**INSTRUCTIONS TO FOLLOW:** A complete answer lists every line of the material where the string "checkbox" occurs.

____________________

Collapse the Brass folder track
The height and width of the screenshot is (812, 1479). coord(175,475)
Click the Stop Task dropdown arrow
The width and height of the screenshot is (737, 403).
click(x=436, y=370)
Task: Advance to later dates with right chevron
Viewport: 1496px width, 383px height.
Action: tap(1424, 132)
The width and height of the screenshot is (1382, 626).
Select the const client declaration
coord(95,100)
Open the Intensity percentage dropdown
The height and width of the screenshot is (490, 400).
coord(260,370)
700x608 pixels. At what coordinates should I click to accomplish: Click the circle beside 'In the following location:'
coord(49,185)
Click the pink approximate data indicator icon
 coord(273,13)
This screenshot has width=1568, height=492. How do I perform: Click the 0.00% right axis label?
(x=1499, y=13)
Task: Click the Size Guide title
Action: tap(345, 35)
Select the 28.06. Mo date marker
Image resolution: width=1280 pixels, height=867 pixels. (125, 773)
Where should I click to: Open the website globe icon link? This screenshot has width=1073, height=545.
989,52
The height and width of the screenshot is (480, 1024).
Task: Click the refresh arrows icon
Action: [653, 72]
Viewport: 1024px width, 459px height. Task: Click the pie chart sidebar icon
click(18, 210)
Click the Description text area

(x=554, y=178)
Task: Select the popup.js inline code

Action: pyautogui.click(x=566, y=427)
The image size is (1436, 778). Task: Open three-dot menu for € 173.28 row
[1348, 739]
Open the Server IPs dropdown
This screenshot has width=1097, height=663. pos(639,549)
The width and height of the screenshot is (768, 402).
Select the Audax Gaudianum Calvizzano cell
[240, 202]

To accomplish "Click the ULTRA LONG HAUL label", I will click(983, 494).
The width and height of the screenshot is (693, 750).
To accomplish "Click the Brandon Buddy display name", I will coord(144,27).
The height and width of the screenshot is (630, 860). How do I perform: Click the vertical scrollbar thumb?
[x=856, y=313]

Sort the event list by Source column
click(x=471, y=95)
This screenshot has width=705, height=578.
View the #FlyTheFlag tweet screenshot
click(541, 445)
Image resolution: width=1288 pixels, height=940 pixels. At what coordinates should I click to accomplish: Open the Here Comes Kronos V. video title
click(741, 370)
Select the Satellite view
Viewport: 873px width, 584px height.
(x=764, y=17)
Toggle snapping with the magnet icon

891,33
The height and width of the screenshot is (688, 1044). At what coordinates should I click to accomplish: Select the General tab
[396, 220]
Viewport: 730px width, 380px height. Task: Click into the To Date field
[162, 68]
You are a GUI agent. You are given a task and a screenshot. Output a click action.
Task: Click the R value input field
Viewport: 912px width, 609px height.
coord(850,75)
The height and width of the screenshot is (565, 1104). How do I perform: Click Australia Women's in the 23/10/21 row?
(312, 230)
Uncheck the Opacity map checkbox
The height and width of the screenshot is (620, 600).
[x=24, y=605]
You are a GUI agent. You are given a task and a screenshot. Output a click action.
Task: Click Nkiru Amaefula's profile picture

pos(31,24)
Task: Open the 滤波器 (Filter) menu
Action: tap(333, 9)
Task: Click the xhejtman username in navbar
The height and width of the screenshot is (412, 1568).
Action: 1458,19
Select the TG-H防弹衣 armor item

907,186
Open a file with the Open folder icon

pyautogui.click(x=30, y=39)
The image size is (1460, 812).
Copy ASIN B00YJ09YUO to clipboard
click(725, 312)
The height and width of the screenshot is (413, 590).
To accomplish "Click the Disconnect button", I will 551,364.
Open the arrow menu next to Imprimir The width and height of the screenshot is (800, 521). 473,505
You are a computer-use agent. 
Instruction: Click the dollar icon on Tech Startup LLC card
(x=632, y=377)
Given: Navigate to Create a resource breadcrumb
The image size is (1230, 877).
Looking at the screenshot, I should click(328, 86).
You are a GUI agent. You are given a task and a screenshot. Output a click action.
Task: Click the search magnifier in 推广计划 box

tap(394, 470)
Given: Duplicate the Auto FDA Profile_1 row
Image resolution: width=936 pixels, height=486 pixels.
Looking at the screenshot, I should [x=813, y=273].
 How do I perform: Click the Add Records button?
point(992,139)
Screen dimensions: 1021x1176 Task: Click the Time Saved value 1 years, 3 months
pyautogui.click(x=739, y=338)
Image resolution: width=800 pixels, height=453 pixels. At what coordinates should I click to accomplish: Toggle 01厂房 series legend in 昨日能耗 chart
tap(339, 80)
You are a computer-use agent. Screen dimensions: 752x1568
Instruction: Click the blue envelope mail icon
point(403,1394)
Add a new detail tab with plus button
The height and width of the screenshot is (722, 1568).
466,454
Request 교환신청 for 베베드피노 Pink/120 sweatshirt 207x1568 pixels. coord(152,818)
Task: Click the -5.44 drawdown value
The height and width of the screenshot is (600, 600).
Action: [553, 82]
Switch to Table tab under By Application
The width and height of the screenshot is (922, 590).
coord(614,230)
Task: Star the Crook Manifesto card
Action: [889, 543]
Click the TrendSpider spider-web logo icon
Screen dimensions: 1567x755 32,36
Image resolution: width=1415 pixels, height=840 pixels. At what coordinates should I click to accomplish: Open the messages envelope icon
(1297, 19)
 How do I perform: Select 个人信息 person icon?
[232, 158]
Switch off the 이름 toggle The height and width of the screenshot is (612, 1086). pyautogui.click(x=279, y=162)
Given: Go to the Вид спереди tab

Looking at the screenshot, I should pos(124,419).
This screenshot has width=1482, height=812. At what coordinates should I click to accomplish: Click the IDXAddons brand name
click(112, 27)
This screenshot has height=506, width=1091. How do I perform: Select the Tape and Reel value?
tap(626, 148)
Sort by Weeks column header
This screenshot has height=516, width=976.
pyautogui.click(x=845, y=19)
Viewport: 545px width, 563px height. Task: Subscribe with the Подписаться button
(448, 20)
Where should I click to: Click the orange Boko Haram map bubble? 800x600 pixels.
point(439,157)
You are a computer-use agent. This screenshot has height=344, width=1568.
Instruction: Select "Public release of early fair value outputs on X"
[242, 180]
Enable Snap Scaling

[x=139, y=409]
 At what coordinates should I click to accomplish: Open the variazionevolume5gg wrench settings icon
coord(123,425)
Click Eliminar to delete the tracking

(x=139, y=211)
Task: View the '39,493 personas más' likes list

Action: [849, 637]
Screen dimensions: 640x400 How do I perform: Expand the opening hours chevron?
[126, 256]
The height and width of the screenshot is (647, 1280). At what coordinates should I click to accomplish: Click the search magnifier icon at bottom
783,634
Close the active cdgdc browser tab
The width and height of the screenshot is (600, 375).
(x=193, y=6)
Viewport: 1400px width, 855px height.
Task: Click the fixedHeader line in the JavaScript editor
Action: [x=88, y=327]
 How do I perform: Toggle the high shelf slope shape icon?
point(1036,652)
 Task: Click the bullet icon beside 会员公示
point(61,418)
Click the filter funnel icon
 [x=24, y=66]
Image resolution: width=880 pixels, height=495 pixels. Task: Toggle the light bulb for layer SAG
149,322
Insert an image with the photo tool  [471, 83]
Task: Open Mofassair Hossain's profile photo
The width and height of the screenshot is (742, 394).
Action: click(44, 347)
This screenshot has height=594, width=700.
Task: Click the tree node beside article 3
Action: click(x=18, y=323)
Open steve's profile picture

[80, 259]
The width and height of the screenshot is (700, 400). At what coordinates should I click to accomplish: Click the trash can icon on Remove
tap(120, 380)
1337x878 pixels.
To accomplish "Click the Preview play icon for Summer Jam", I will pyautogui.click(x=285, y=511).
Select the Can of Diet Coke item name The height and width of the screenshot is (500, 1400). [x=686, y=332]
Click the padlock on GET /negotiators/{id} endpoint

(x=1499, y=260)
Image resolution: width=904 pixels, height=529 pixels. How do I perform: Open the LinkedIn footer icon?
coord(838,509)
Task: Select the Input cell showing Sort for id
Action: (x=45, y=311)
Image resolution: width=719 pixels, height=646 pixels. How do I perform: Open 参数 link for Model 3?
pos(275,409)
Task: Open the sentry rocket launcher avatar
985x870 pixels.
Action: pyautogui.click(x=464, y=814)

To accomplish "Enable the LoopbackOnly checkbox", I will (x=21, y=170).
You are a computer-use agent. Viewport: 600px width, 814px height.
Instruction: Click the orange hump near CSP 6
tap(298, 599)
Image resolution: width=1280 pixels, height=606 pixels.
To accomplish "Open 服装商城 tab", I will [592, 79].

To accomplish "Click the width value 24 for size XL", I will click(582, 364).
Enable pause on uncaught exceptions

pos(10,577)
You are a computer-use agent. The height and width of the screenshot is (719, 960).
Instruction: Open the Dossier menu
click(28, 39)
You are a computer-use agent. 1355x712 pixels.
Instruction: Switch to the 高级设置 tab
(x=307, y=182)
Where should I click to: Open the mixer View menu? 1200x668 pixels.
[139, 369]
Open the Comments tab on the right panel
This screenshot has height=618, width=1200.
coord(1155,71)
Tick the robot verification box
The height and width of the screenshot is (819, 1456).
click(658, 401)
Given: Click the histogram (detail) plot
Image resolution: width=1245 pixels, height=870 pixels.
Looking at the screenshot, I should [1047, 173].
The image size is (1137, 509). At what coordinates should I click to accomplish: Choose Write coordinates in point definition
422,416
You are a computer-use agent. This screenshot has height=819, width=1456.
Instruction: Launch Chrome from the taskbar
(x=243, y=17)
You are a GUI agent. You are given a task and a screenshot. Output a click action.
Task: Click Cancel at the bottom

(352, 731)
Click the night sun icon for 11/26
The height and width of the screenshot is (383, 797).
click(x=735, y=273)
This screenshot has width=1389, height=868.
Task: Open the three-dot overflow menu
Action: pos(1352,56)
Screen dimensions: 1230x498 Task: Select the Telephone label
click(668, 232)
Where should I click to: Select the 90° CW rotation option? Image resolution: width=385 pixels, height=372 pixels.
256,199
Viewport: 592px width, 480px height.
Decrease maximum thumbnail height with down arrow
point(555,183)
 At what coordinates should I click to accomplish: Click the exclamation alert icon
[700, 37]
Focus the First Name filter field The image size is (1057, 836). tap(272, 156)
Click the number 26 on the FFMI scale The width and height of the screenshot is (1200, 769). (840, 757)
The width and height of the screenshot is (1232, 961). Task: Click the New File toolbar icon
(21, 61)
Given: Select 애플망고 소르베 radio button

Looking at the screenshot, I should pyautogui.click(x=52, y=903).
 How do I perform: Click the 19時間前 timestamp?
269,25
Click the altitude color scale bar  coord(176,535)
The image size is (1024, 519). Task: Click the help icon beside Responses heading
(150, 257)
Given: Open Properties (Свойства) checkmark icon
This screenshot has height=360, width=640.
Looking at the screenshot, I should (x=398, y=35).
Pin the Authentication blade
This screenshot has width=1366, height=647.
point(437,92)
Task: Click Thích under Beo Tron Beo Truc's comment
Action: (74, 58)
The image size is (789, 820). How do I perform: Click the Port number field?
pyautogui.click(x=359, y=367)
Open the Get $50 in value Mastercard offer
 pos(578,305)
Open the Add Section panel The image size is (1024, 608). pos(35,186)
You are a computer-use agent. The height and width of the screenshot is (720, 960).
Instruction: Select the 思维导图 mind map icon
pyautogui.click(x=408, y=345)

____________________

**WRITTEN RESPONSE:**
Uncheck the Opacity map checkbox
To accomplish "Enable the LoopbackOnly checkbox", I will (x=21, y=170).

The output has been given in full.